The church of the United Brethren in Christ had its beginning in the “Great Meeting” held in Isaac Long’s barn in Lancaster County, Pennsylvania in 1767. It was merged in 1946 with the Evangelical denomination and is known today as the Evangelical United Brethren Church.
At the time of the founding of the local .United Brethren congregation in 1856, the denomination had been in Ohio a little more than 50 years.
Louisville Ohio was a flourishing little town in 1856. The Ohio and Pennsylvania Railroad had been completed four years before and Louisville had become an important shipping point for crops.

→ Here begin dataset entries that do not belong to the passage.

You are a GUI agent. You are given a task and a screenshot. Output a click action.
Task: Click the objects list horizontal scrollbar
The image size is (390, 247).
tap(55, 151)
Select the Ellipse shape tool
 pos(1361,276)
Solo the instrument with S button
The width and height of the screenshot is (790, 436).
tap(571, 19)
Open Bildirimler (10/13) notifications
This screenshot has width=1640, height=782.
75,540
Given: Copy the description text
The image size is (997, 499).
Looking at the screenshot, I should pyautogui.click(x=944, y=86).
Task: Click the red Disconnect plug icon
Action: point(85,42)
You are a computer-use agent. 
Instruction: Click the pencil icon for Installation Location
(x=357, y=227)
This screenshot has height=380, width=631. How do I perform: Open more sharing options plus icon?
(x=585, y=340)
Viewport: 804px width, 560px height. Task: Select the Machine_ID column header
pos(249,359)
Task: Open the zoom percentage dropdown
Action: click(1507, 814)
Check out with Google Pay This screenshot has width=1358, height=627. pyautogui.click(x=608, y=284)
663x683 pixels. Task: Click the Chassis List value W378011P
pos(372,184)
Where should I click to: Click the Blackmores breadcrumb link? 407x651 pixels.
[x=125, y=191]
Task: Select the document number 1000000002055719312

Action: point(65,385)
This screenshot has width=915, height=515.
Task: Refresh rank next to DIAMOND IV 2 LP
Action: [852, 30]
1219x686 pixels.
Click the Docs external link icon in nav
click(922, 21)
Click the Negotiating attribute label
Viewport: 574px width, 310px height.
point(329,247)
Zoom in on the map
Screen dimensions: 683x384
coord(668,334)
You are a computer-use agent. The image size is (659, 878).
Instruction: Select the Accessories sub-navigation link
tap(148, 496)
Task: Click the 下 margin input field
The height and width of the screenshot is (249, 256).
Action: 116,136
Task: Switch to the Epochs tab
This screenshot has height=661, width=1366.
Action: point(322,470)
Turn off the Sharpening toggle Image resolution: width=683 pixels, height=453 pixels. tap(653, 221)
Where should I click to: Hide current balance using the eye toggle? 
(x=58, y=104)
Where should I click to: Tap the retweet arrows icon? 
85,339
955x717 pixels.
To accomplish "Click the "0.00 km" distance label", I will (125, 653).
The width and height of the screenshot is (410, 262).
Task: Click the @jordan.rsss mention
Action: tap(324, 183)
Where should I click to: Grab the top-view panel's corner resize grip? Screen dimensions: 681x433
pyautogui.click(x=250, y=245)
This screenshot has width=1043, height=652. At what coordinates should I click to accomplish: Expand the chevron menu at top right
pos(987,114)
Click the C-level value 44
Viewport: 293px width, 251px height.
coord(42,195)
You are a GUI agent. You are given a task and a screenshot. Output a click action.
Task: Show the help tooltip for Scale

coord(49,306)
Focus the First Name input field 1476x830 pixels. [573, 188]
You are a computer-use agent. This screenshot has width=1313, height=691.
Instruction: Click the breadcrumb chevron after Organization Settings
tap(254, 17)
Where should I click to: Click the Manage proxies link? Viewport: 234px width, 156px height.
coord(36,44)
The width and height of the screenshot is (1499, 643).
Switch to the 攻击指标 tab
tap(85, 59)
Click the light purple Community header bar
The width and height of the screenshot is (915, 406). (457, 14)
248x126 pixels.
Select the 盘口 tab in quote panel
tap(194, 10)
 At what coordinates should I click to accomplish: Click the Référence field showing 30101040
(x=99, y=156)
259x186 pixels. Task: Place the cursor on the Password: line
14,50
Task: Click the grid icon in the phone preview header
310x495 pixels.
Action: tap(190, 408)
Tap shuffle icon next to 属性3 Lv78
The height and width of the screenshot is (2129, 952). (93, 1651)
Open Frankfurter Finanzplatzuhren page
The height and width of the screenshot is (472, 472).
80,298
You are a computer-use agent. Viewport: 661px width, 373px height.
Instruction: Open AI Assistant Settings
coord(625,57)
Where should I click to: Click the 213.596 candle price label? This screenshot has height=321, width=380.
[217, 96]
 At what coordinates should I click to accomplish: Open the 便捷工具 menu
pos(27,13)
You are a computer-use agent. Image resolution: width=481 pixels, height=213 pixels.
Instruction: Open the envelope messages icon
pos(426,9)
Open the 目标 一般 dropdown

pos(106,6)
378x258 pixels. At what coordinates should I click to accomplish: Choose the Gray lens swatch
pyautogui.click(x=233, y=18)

In addition to the industries common in almost all the towns of the time, Louisville was noted for the manufacture of bricks, cigars, leather boots, and wooden shoes. There were two doctors and five general stores serving this community of 300. The only Protestant congregation was of the French Baptist denomination, and services were held infrequently as the minister resided some distance away.
Louisville had been laid out and the plat recorded 22 years earlier, in 1834, but it had not yet been incorporated. There were three streets: Main, Gorgas, and Chapel—all dirt streets and as yet unlighted. Hogs bathed in the mud holes, and cows mowed the grass to the wheel tracks.
This was Louisville when the United Brethren Church was organized here shortly after the first of the year, 1856. The organization came about in this manner: A miller moved to Louisville from the East bringing his wife who was in poor health. He had hoped the change of climate would benefit her, but instead she grew worse and died. The grieving man wanted to have the service of some church used at her funeral so he asked a neighbor, Daniel M. Slusser, where he could find a preacher.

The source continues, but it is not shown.